*** Opening SOURCE MATERIAL ***

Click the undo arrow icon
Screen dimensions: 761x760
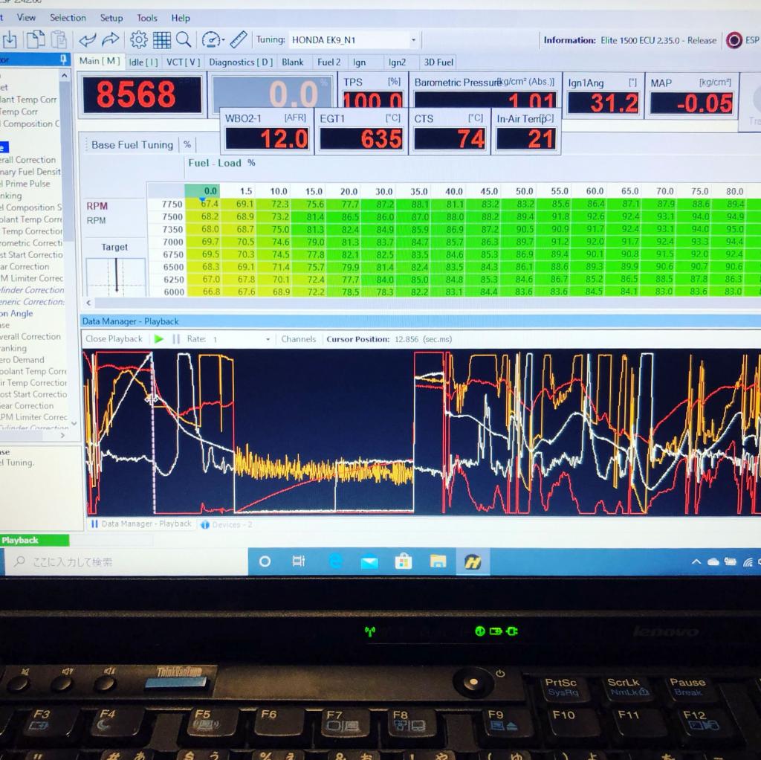87,39
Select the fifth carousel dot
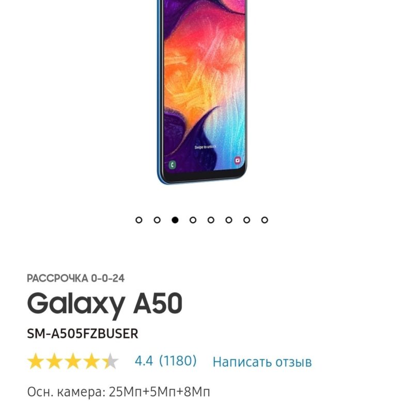 click(x=211, y=220)
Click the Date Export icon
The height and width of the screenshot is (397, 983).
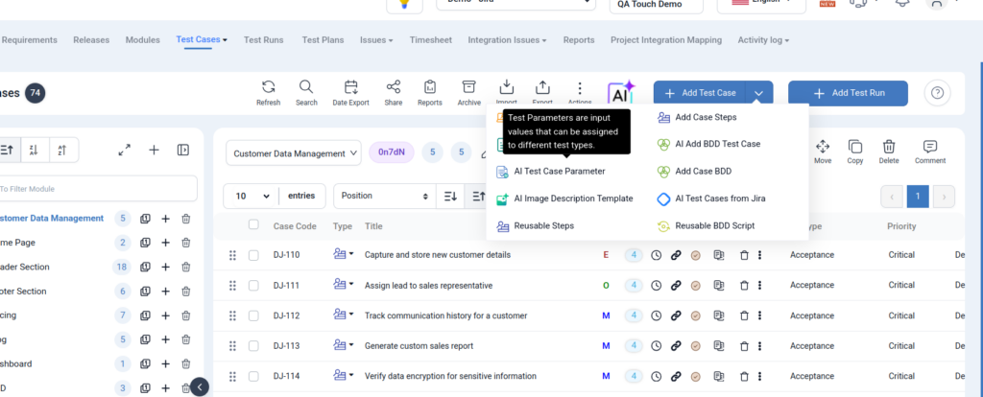(351, 88)
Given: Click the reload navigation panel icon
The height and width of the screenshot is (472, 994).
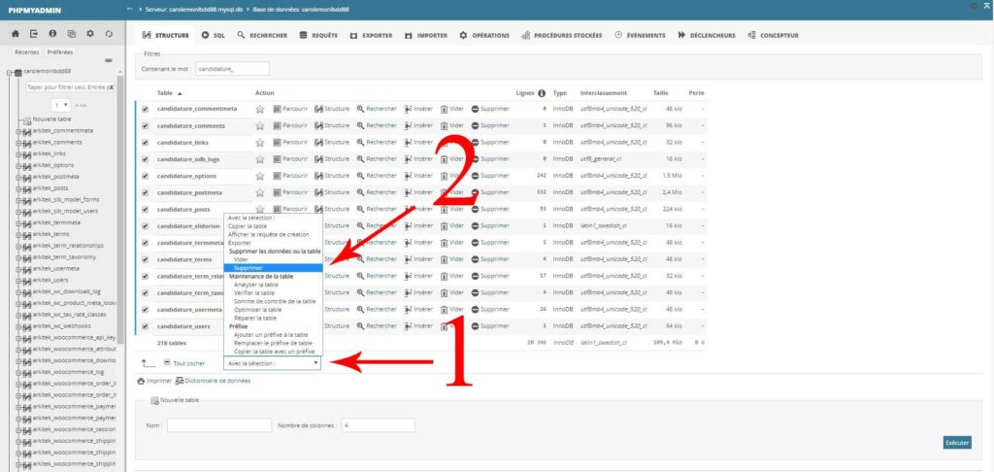Looking at the screenshot, I should (108, 34).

*** Closing SOURCE MATERIAL ***

EXERCISE GOAL: Return each entry exactly as it stands above, apart from any images.

WRITTEN SOLUTION:
Click the undo arrow icon
Screen dimensions: 761x760
87,39
Select the fifth carousel dot
 click(x=211, y=220)
Click the Date Export icon
The height and width of the screenshot is (397, 983).
(351, 88)
Given: Click the reload navigation panel icon
The height and width of the screenshot is (472, 994).
Looking at the screenshot, I should (108, 34).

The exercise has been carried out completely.